• WHAT THE TASK ASKS
Carry on the kernel SVM appendix below from the point where it ends.
#### EXCERPT TO READ
Appendix A: Kernel SVM and Kernel Regression

Appendix A: Kernel SVM and Kernel Regression#

Computer Science Dept, Ferdowsi University of Mashhad

I should mention that the original material of this course was from Open Machine Learning Course, by Joaquin Vanschoren and others.

Example: SVMs#

Linear SVMs (dual form, for $l$ support vectors with dual coefficients $a_i$ and classes $y_i$):

\[\mathcal{L}_{Dual} (a_i) = \sum_{i=1}^{l} a_i - \frac{1}{2} \sum_{i,j=1}^{l} a_i a_j y_i y_j (\mathbf{x_i} . \mathbf{x_j}) \]

Kernelized SVM, using any existing kernel $k$ we want:

\[\mathcal{L}_{Dual} (a_i, k) = \sum_{i=1}^{l} a_i - \frac{1}{2} \sum_{i,j=1}^{l} a_i a_j y_i y_j k(\mathbf{x_i},\mathbf{x_j}) \]

Show code cell source Hide code cell source

from sklearn import svm

def plot_svm_kernels(kernels, poly_degree=3, gamma=2, C=1, size=4):
    # Our dataset and targets
    X = np.c_[(.4, -.7),
              (-1.5, -1),
              (-1.4, -.9),
              (-1.3, -1.2),
              (-1.1, -.2),
              (-1.2, -.4),
              (-.5, 1.2),
              (-1.5, 2.1),
              (1, 1),
              # --
              (1.3, .8),
              (1.2, .5),
              (.2, -2),
              (.5, -2.4),
              (.2, -2.3),
              (0, -2.7),
              (1.3, 2.1)].T
    Y = [0] * 8 + [1] * 8

    # figure number
    fig, axes = plt.subplots(-(-len(kernels)//3), min(len(kernels),3), figsize=(min(len(kernels),3)*size*1.2*fig_scale, -(-len(kernels)//3)*size*fig_scale), tight_layout=True)
    if len(kernels) == 1:
        axes = np.array([axes])
    if not isinstance(gamma,list):
        gamma = [gamma]*len(kernels)
    if not isinstance(C,list):
        C = [C]*len(kernels)
    # fit the model
    for kernel, ax, g, c in zip(kernels,axes.reshape(-1),gamma,C):
        clf = svm.SVC(kernel=kernel, gamma=g, C=c, degree=poly_degree)
        clf.fit(X, Y)

        # plot the line, the points, and the nearest vectors to the plane
        if kernel == 'rbf':
            ax.set_title(r"kernel = {}, $\gamma$={}, C={}".format(kernel, g, c), pad=0.1)
        else:
            ax.set_title('kernel = %s' % kernel,pad=0.1)

        ax.scatter(clf.support_vectors_[:, 0], clf.support_vectors_[:, 1],
                    s=25, edgecolors='grey', c='w', zorder=10, linewidths=0.5)
########
#### RECORDED DATA
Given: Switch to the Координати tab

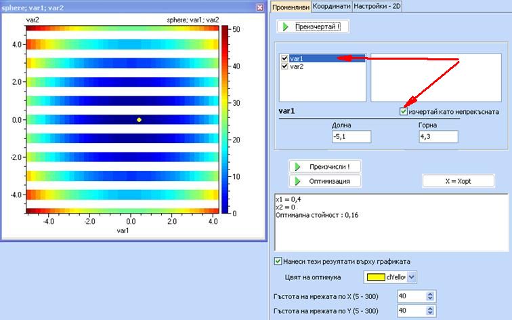Looking at the screenshot, I should [x=332, y=5].
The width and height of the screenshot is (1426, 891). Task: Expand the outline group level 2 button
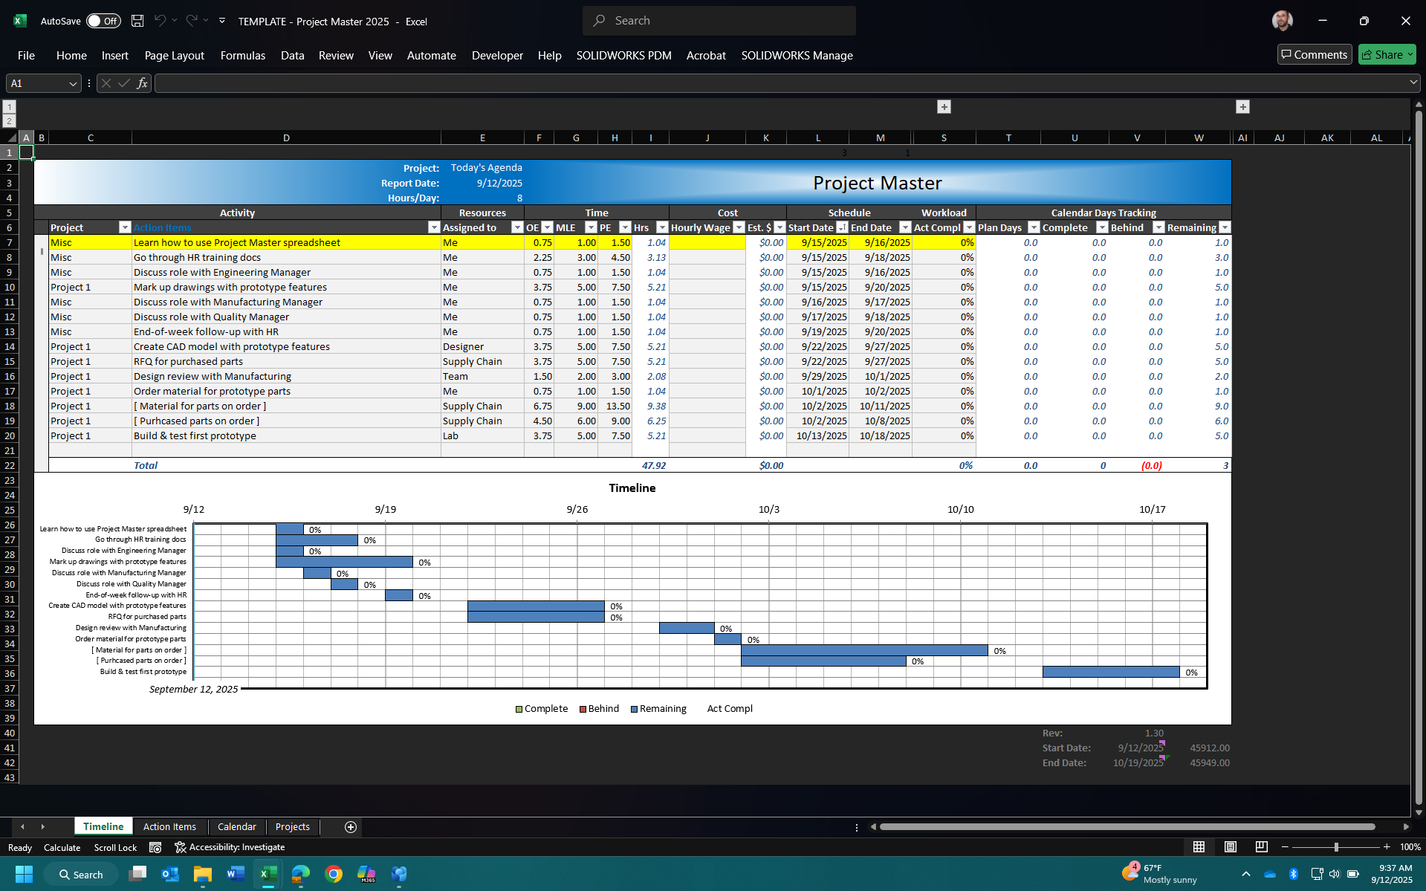9,120
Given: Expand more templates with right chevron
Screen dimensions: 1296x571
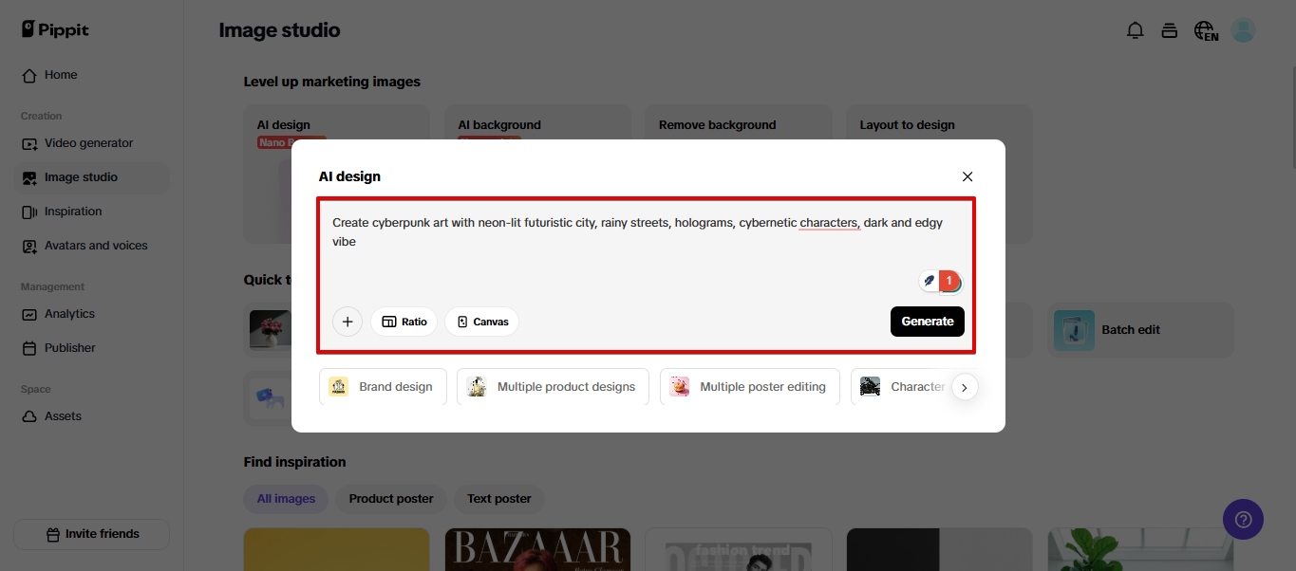Looking at the screenshot, I should point(965,387).
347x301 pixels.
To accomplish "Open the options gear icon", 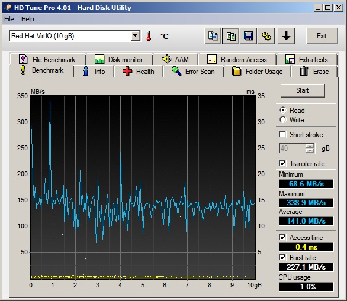I will tap(266, 36).
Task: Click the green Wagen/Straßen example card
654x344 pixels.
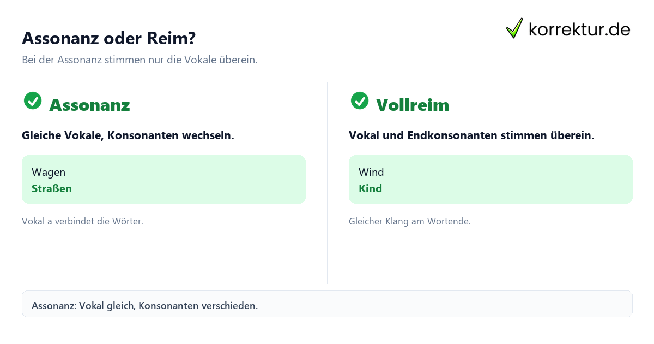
########
• EXPECTED OUTPUT
        ax.scatter(X[:, 0], X[:, 1], c=Y, zorder=10, cmap=plt.cm.bwr, s=10*fig_scale)

        for i, coef in enumerate(clf.dual_coef_[0]):
            ax.annotate("%0.2f" % (coef), (clf.support_vectors_[i, 0]+0.1,clf.support_vectors_[i, 1]+0.25), zorder=11, fontsize=3)

        ax.axis('tight')
        x_min = -3
        x_max = 3
        y_min = -3
        y_max = 3

        XX, YY = np.mgrid[x_min:x_max:200j, y_min:y_max:200j]
        Z = clf.decision_function(np.c_[XX.ravel(), YY.ravel()])

        # Put the result into a color plot
        Z = Z.reshape(XX.shape)
        #plt.pcolormesh(XX, YY, Z > 0, cmap=plt.cm.bwr, alpha=0.1)
        ax.contour(XX, YY, Z, colors=['k', 'k', 'k', 'k', 'k'], linestyles=['--', ':', '-', ':', '--'],
                    levels=[-1, -0.5, 0, 0.5, 1])

        ax.set_xlim(x_min, x_max)
        ax.set_ylim(y_min, y_max)

        ax.set_xticks([])
        ax.set_yticks([])

    plt.tight_layout()
    plt.show()
plot_svm_kernels(['linear', 'poly'],poly_degree=3,size=3.5)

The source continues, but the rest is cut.